▸ **Records**
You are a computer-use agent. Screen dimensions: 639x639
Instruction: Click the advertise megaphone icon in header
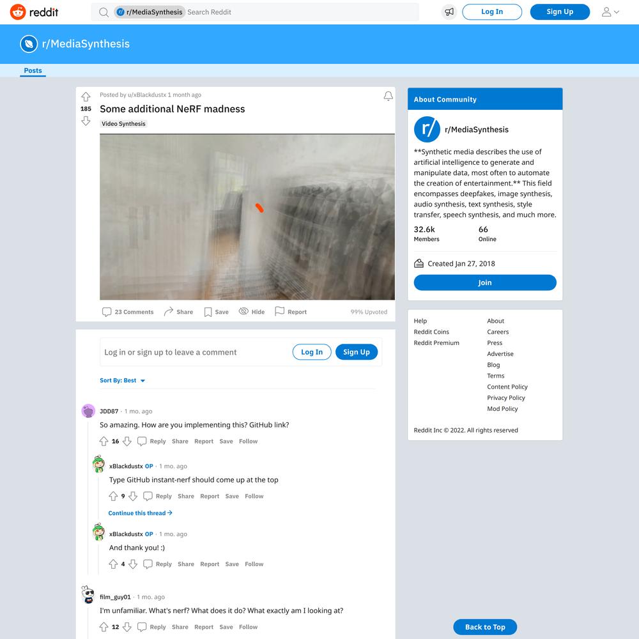(449, 12)
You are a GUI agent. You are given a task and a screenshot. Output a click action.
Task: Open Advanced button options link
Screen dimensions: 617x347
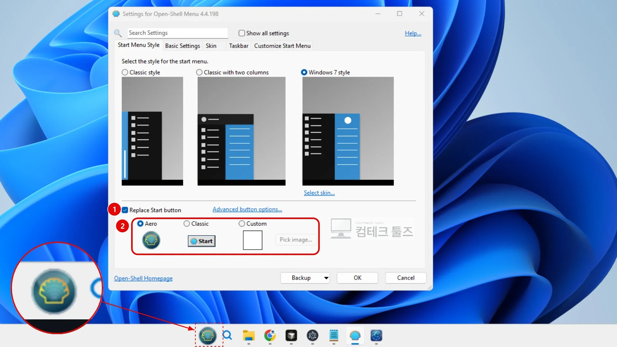(247, 209)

▸ **Work required**
Work out how many lines in the data above hold the word "agent". Reply with nothing but the count.

▸ **Final answer**
2